席烬握紧了她的手,向前半步,对着刘美丽微微颔首:“刘姨,这件事是我不对,我给您赔罪。”
他朝门口扬声喊了句:“张哲,进来。”
刘美丽下意识抬眼望向门外。
张哲双手抱着个大箱子,面无表情像个工具人,快步走进来把箱子搁在茶几上,又转身悄无声息退出去。
席烬抬了抬下巴,示意刘美丽看箱子:
“刘姨,这里有匕首、鞭子、锤子、戒尺、双节棍……您选个顺手的,打我出出气。”
刘美丽探头扫了眼箱子里琳琅满目的“刑具”。
又抬头看向眼前这位素来矜贵体面的席家少爷。
满眼不可置信。
这是什么离谱招数?
“您想怎么打都行,”
席烬一本正经补充:“只要给我留口气,您也不想小语刚结婚就守寡,对吧?”
刘美丽:“……”
南星语憋不住了,别过头忍住笑。
他是怎么想到这么中二的招数的?
南志平接到刘美丽电话着急赶回家。
一进屋就看到坐在沙发上气得脸色发青的刘美丽。
“领证了?”
他几步走进去,声音有些喘,目光看向站在一起的孩子,
“真的假的?”
南星语抿唇,快速瞄了眼,“嗯”了一声。
南志平目光在席烬脸上转了两圈,嘴角不受控制往上扬。
这女婿,越看越顺眼!
可刚扬到一半,就对上了刘美丽射过来的死亡凝视。
他立刻变脸,板起脸指着南星语:“你这个孩子!结婚这么大的事,怎么也不跟爸妈商量一下?”
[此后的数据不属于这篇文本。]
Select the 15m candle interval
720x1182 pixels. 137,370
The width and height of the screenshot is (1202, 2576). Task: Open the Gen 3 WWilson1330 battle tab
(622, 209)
又看向刘美丽,“不过,这两孩子都好了那么久,现在也26了,你不是总操心小语的婚姻大事,这多好,两人终于领证了。”
刘美丽:“南志平,你有没有搞清楚状况?你忘了小语上次怎么受伤的?真是好了伤疤,忘了疼。”
“.......”
南志平消音了。
席烬说:“刘姨,南叔。”
他顿了顿,又说:“不好意思,现在应该叫妈,爸。”
“噗嗤——”
南星语再也忍不住,笑出了声。
她实在受不了了,干脆躲到席烬身后,用他挡住自己。
刘美丽:“……”
南志平连连应道:“诶!诶!好!好!”
“南志平!”
刘美丽见他这副喜不自胜的样子,又气又恼。
南志平秒收笑容,但眼底的笑意藏不住,憋得脸颊都快红了。